Mike jumped in, “Momentum is right. Otherwise, it’s going to take years for one project to tackle all of this.” Tim interrupted, “And you don’t have years to finish your first project. That would be a bad reflection on both of us and this plant.” Thomas then asked, “But, what about the cooling section? I remember everyone telling me how much the cooling section causes tray jams, but that is a hard one to prove because there is so much noise in the process.”

Mike answered, “I have it listed as a future Black Belt project. I was hoping to get through more of my training and see what these other projects can accomplish first before I tackle that one.” Thomas then agreed, “That makes sense. I bet your project and these other two Green Belt projects can clear the noise out of the process to the point where we could start seeing clearer signals from the effect of sheet temperature on tray jams.”

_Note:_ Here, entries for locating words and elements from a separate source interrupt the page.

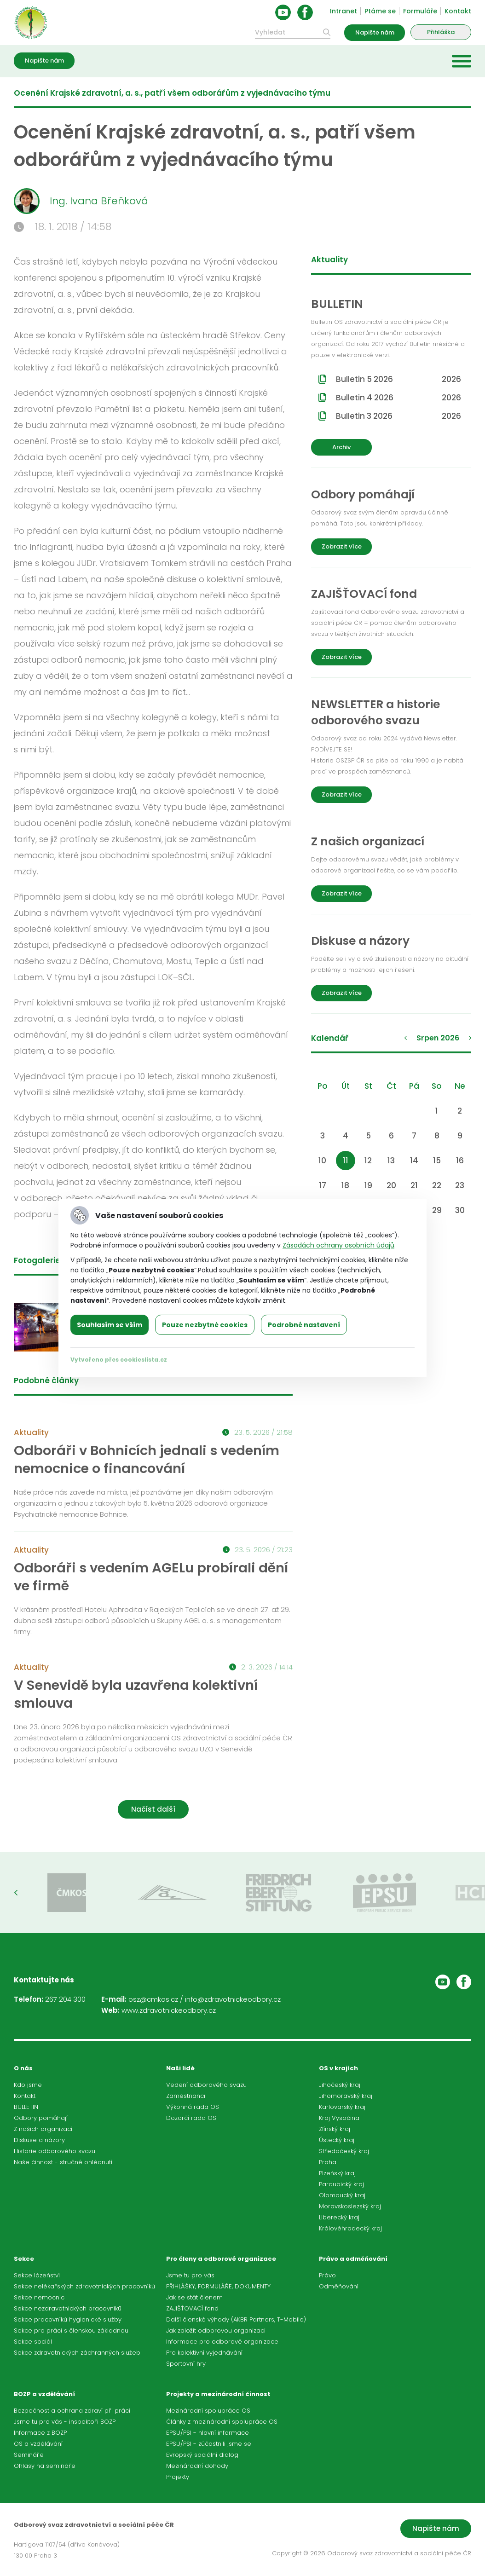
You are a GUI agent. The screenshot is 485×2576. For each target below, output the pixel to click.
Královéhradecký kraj (350, 2228)
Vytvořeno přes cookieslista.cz (118, 1359)
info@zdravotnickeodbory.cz (233, 1999)
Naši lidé (180, 2068)
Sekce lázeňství (37, 2275)
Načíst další (153, 1809)
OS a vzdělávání (38, 2443)
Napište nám (374, 32)
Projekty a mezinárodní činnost (218, 2394)
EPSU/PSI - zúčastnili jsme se (208, 2443)
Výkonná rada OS (192, 2106)
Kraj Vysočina (339, 2118)
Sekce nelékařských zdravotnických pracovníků (84, 2286)
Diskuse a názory (39, 2140)
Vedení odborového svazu (206, 2084)
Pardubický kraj (341, 2184)
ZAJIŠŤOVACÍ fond (192, 2308)
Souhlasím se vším (109, 1324)
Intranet (343, 11)
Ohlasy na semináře (44, 2465)
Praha (327, 2162)
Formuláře (420, 11)
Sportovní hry (186, 2363)
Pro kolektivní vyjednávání (204, 2352)
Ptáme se (380, 11)
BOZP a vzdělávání (44, 2394)
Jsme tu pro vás (190, 2275)
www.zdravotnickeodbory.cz (168, 2010)
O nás (23, 2068)
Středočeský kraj (344, 2151)
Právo (327, 2275)
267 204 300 (65, 1999)
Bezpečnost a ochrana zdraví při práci (72, 2410)
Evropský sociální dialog (202, 2454)
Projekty (177, 2476)
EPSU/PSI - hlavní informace (207, 2432)
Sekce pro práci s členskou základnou (71, 2330)
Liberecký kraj (339, 2217)
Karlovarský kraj (342, 2106)
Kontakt (458, 11)
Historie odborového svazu (54, 2151)
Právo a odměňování (353, 2258)
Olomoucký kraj (342, 2195)
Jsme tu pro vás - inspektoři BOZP (64, 2421)
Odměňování (338, 2286)
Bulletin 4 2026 (398, 397)
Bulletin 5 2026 (398, 379)
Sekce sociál (33, 2341)
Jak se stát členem (194, 2297)
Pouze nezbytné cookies (205, 1324)
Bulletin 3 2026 (398, 416)
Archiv (341, 447)
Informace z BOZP (40, 2432)
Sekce (24, 2258)
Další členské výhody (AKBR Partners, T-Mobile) (236, 2319)
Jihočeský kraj (339, 2084)
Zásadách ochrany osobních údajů (338, 1245)
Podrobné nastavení (304, 1324)
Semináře (29, 2454)
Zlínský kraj (334, 2129)
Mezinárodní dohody (197, 2465)
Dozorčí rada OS (191, 2118)
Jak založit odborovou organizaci (216, 2330)
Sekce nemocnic (39, 2297)
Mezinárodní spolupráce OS (208, 2410)
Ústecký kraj (336, 2140)
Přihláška (441, 32)
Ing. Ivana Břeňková (81, 201)
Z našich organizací (43, 2129)
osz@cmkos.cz (153, 1999)
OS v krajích (338, 2068)
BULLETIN (26, 2106)
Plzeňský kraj (337, 2173)
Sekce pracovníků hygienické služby (67, 2319)
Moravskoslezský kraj (350, 2206)
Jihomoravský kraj (345, 2095)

Defining Scope Is Critical

Mike’s story shows a critical approach to defining scope that many Green Belts and Black Belts neglect during Define. Project cycle time and success hinge upon an upfront understanding of the problem and of what a Belt is trying to accomplish. Mike was able to balance his scope, time and resources by using an affinity diagram. Using the affinity diagram in the Define phase enabled Mike to:

  1. Understand how broad a problem the project was trying to solve.
  2. Define the project’s scope into a manageable chunk that could be addressed within the allotted time and resources.
  3. Break down a large, complex problem into several smaller, manageable subsets. Once he established the scope of his project, Mike was able to separate the different problem areas into GB projects that would work alongside his BB project. He was also able to identify future projects that he could tackle after initial successes had reduced the noise in the current process.